**Data to process**
-- Opening Marker --

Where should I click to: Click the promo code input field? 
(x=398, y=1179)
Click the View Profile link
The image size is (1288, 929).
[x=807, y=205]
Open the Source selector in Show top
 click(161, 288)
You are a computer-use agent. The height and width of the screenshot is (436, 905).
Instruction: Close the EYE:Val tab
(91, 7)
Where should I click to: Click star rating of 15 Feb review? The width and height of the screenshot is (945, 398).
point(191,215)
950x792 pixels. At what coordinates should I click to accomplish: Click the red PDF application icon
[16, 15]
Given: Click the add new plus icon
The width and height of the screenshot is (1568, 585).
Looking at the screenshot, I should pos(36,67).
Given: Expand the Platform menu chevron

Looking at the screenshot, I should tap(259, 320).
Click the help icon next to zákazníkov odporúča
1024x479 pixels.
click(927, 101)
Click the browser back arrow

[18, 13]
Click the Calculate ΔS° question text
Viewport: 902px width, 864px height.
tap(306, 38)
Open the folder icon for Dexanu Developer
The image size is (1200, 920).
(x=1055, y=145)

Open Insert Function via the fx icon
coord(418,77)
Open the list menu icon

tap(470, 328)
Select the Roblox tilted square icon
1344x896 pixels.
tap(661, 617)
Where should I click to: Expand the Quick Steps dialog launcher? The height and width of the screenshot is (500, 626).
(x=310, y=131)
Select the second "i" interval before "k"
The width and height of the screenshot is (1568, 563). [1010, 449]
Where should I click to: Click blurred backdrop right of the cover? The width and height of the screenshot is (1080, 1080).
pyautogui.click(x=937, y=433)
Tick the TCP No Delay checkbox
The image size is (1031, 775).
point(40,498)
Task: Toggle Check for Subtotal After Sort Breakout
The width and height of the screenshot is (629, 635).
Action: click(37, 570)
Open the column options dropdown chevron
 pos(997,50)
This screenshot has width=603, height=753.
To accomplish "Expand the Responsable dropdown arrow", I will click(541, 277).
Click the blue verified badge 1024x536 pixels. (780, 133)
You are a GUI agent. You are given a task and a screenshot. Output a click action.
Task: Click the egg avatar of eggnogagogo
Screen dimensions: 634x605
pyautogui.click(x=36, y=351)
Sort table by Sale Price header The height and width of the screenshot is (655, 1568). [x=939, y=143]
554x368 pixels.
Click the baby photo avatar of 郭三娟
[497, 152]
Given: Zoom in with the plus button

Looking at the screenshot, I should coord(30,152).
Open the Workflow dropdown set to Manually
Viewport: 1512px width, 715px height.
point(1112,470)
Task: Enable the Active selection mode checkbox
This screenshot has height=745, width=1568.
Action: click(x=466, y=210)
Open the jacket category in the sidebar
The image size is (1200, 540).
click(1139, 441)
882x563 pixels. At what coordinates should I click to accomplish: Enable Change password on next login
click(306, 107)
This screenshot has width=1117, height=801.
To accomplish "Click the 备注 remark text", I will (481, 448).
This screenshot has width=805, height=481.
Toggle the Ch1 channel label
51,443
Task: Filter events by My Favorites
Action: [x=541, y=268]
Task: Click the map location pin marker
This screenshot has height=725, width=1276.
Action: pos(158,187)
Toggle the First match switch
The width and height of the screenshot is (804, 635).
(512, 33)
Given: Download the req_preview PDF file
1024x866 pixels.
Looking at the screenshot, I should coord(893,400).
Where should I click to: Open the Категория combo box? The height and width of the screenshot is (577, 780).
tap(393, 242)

-- Closing Marker --

**Exercise aim**
Everything from the line with "Task: Enable the" through the line with "This screenshot has width=805, height=481." should be written out exactly as it appears above, end lines included, and nothing outside that range.

**Task answer**
Task: Enable the Active selection mode checkbox
This screenshot has height=745, width=1568.
Action: click(x=466, y=210)
Open the jacket category in the sidebar
The image size is (1200, 540).
click(1139, 441)
882x563 pixels. At what coordinates should I click to accomplish: Enable Change password on next login
click(306, 107)
This screenshot has width=1117, height=801.
To accomplish "Click the 备注 remark text", I will (481, 448).
This screenshot has width=805, height=481.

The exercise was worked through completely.